One-fifth of Canadian young adults have driven high, been in a vehicle with someone high
Over half a million young adults aged 18-24 have driven high or been in a vehicle with a high driver according to research by the Canadian Automobile Association (CAA).
“These are some alarming statistics when it comes to talking about road safety. And a lot of that is tied to the general perception that they drive the same or better when they are have consumed cannabis,” said Teresa Di Felice, Assistant Vice President, Government and Community Relations for CAA.Embed from Getty Images
Di Felice said the relaxed views surrounding driving under the influence of cannabis have to do with cannabis being newly legalized.
“The big data, the research, the understanding, education, awareness, and the penalties around drinking and driving have been around for so long. And so, you know, that has been ingrained in so many instances for many, many years,” Di Felice said.
She also attributes the disparity to the different ways in which the substances affect the user “[with Cannabis] your vision isn’t as blurred or, you can still walk and talk fine,” Di Felice said.

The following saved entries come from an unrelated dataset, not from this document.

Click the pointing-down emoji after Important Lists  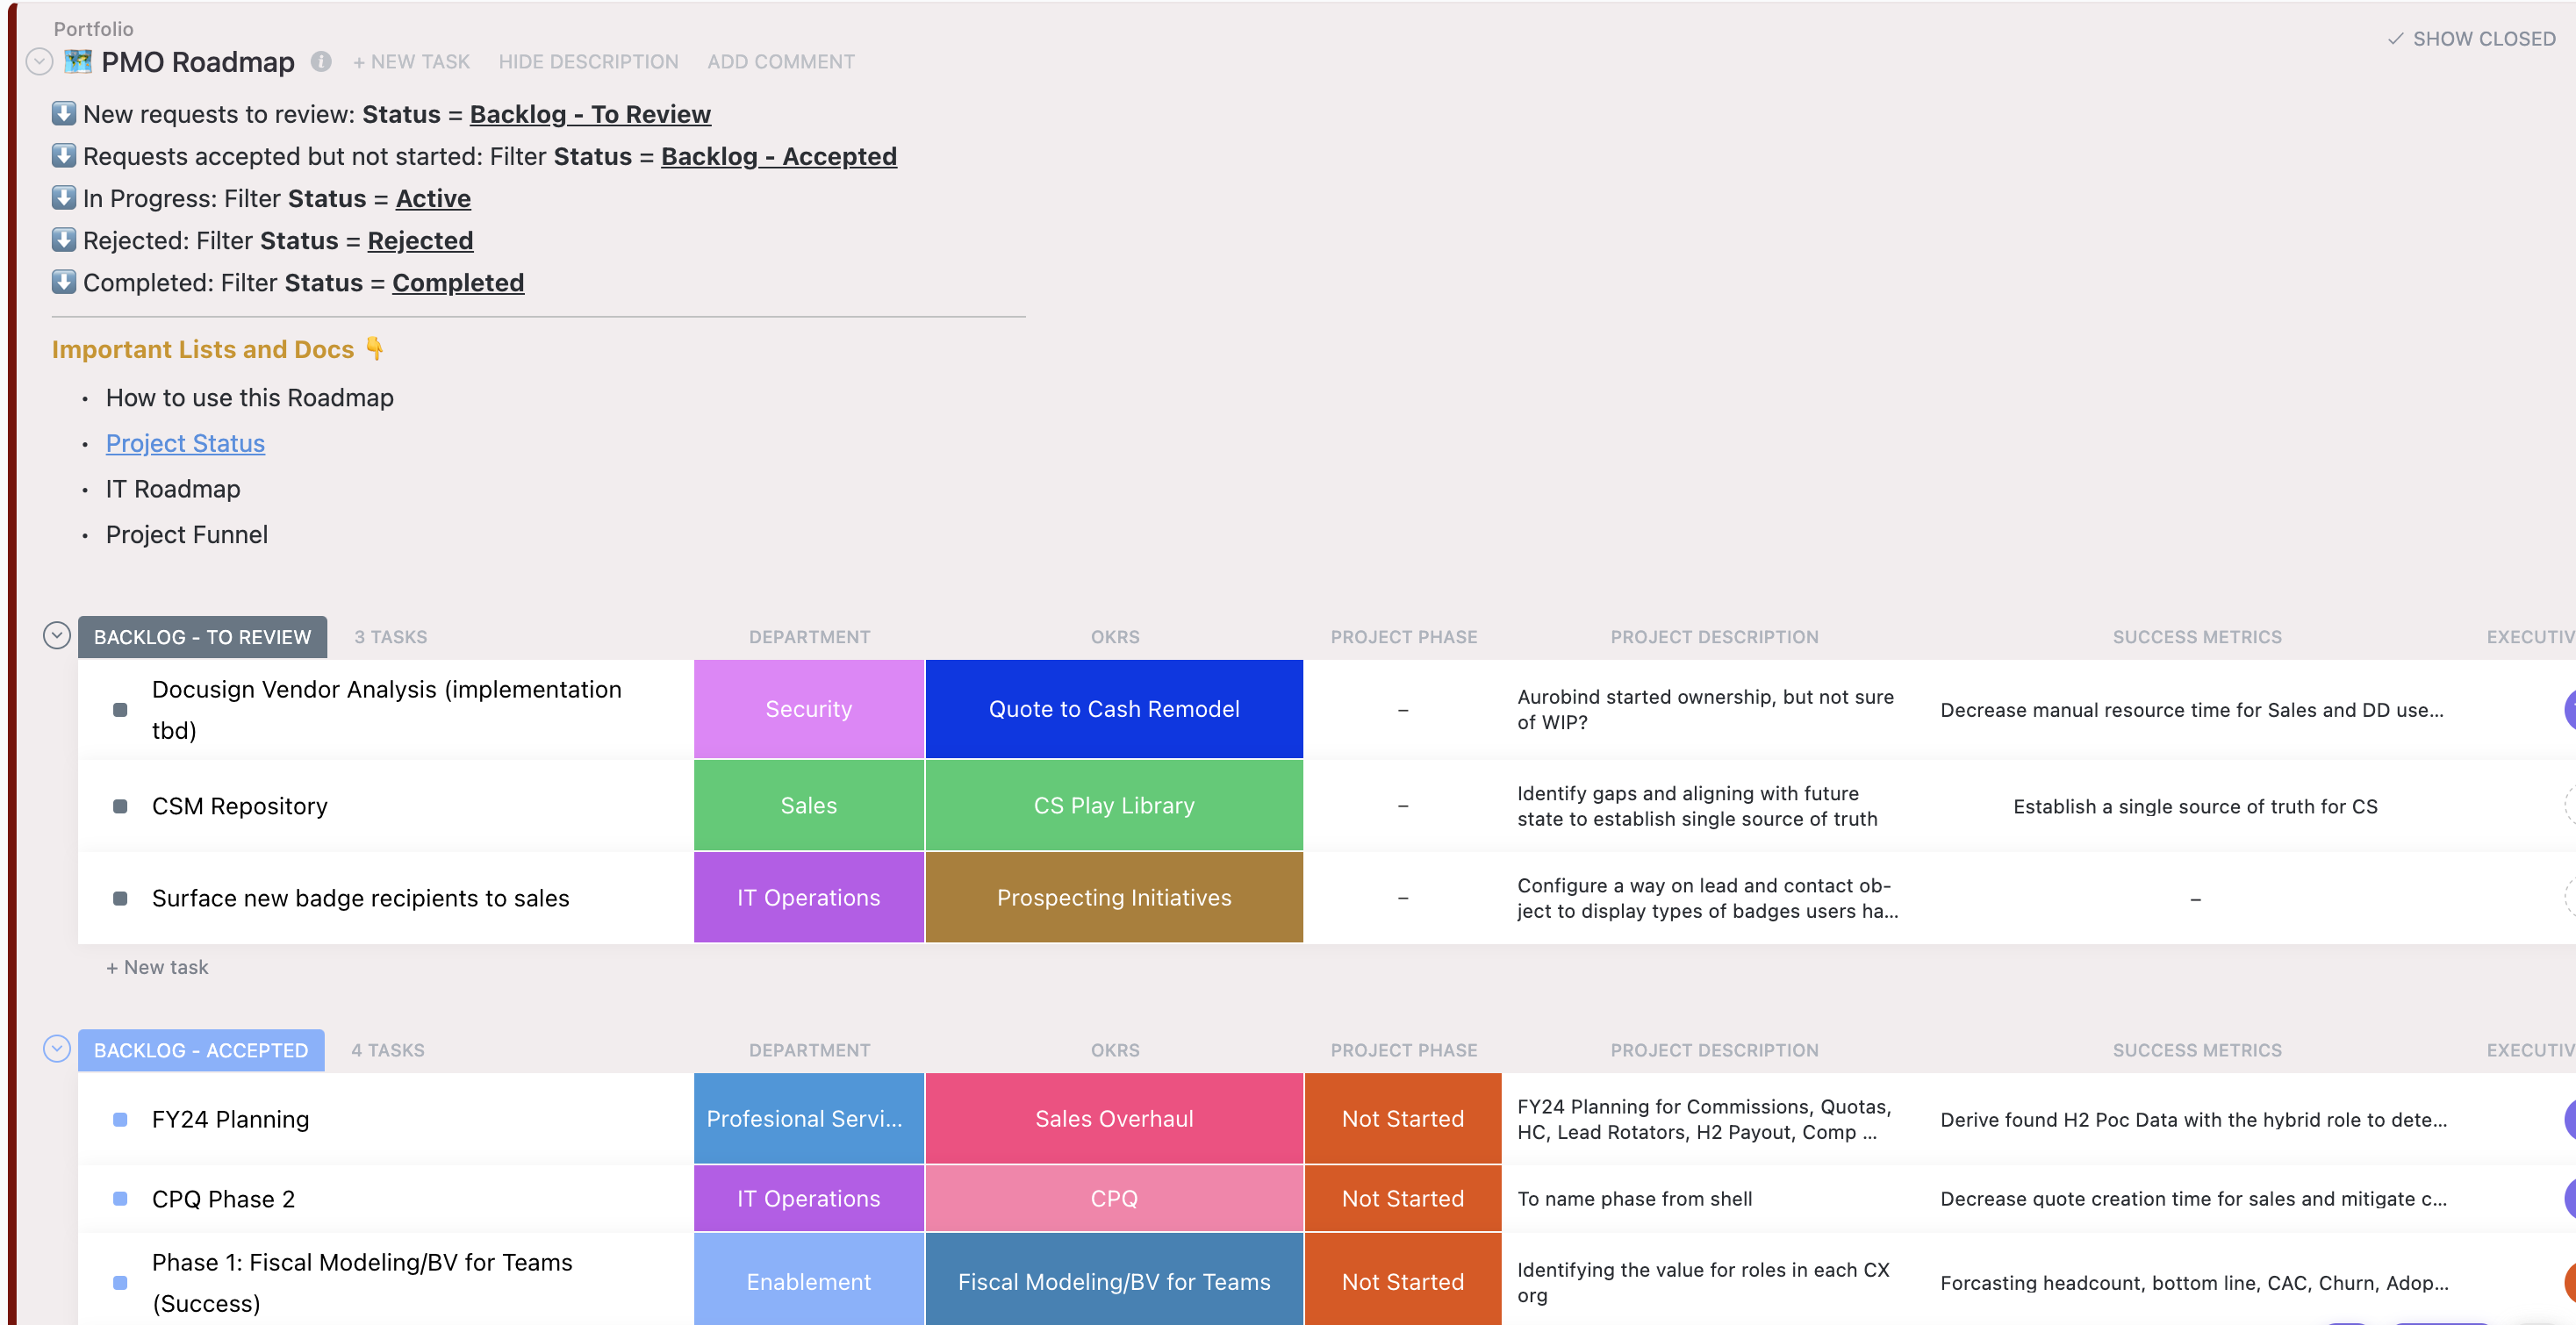pos(375,348)
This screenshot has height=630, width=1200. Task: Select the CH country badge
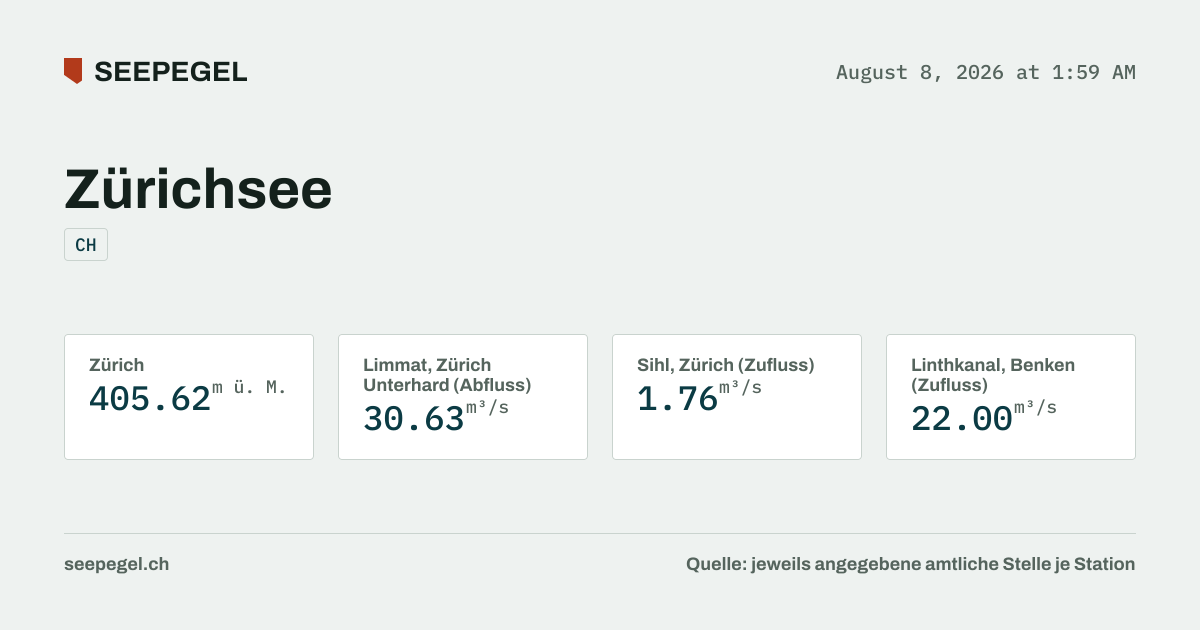[86, 245]
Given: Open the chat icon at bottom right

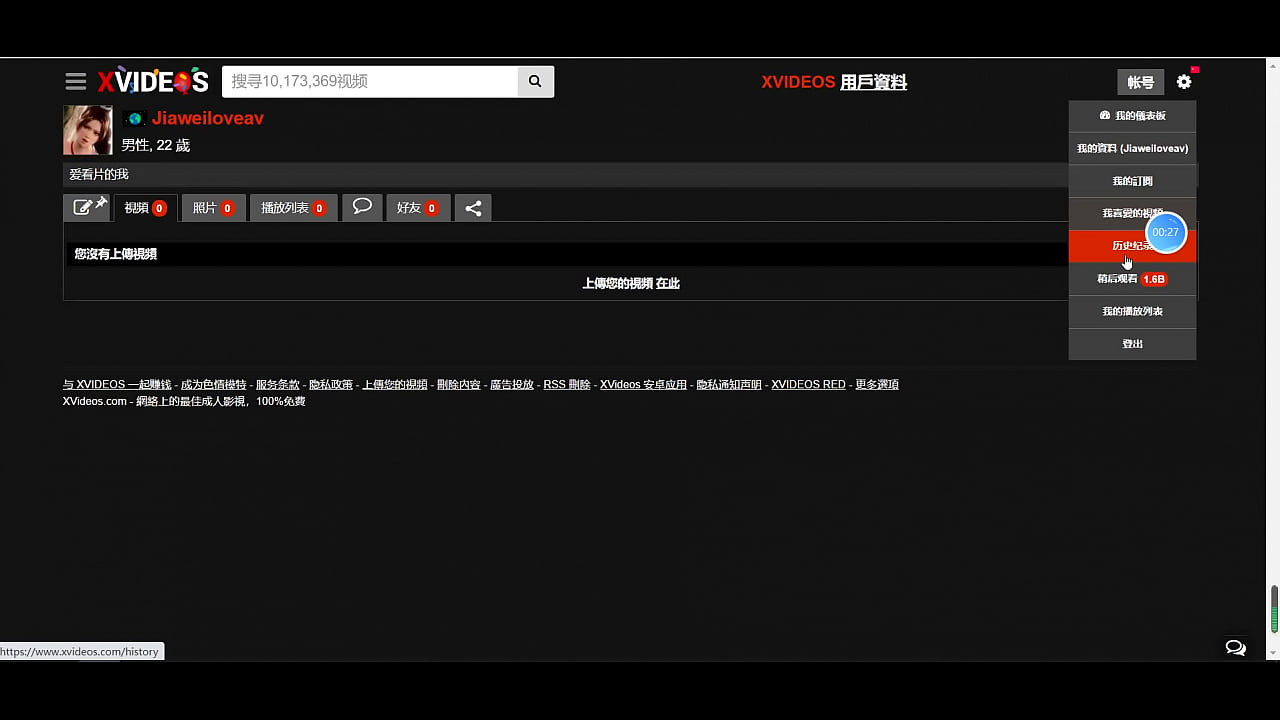Looking at the screenshot, I should coord(1236,648).
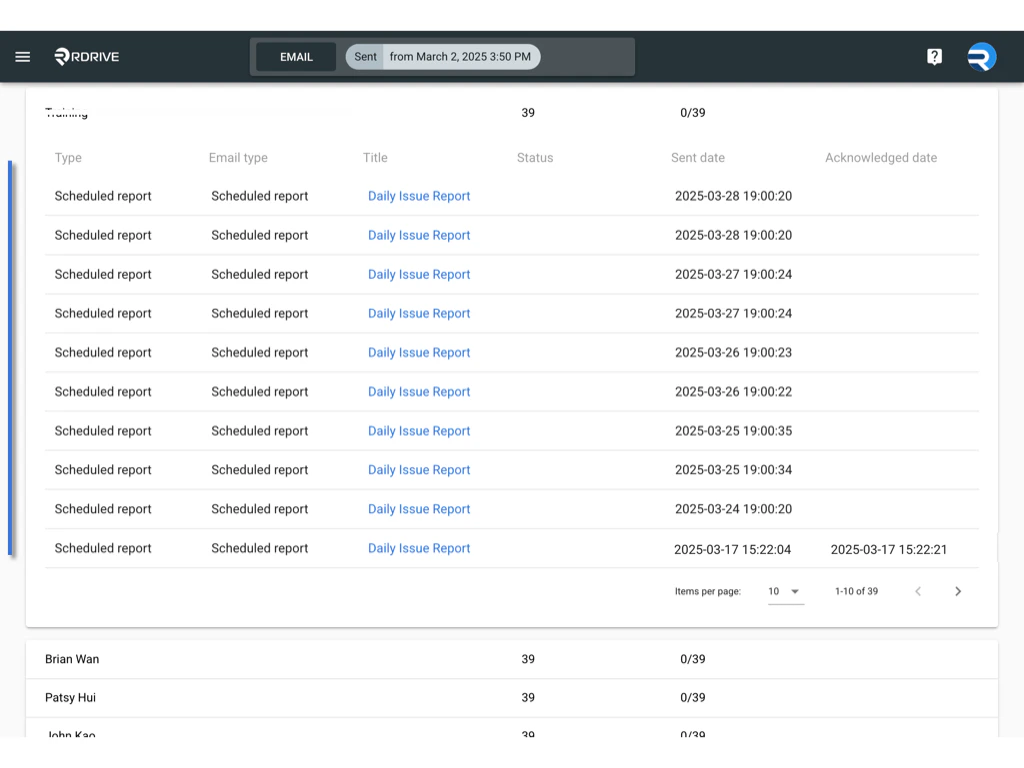The image size is (1024, 768).
Task: Open the help question mark icon
Action: 934,56
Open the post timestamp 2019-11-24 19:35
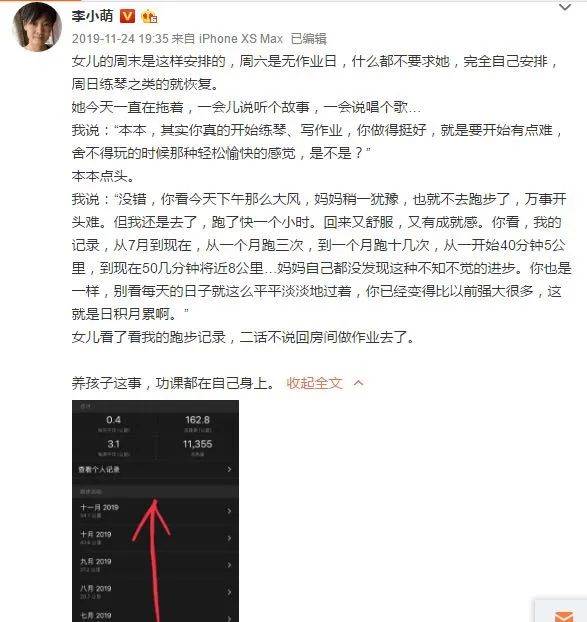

Detective Constable Brad Verspeeten with Toronto Police Services told Humber News. drivers are not only impaired by cannabis, but often police are seeing users mixing cannabis with other drugs and alcohol.
Verspeeten said relaxed inhibitions, increased risk-taking, impaired perception of time and distance and paranoia, can all be effects of driving under the influence of cannabis. And the penalties are just as severe for driving while under the influence of alcohol.
“If the subject is found to be impaired. They’ll go before what’s called a drug recognition evaluator. And do a much more detailed test. At the completion of that test if the subject is found to be impaired by cannabis or drugs. Then they will be charged with impaired operation of a commands.” Verspeenten said.
As well as being charged with a criminal offence, drivers found impaired are subject to a 90-day driver’s license suspension. Moreover, their vehicles will be impounded for seven days and they will have to go to court.
The solution both Di Felice and Verspeenten agree on is education. CAA has released an ad campaign in hopes of getting the message across to young adults that cannabis-impaired driving is impaired driving.
“We’re really hoping this campaign is a little different for CAA. We are targeting a younger demographic. We’re hoping to get the message out to those who we see are most at risk of engaging in it, getting behind the wheel after they’ve consumed cannabis.” Di Felice said.
Carolyn Swinson, a long-time volunteer with MADD (Mothers Against Drunk Driving) Canada and former chair and Ontario director of the National Board of Directors, said MADD changed its messaging years ago to include drug-impaired driving.
She said MADD has programs in both elementary and high-school classrooms
“The focus of all the health education is that it doesn’t matter whether you are drinking or taking drugs of any kind, then the messaging is that you just don’t get behind the wheel of a car,” Swinson said.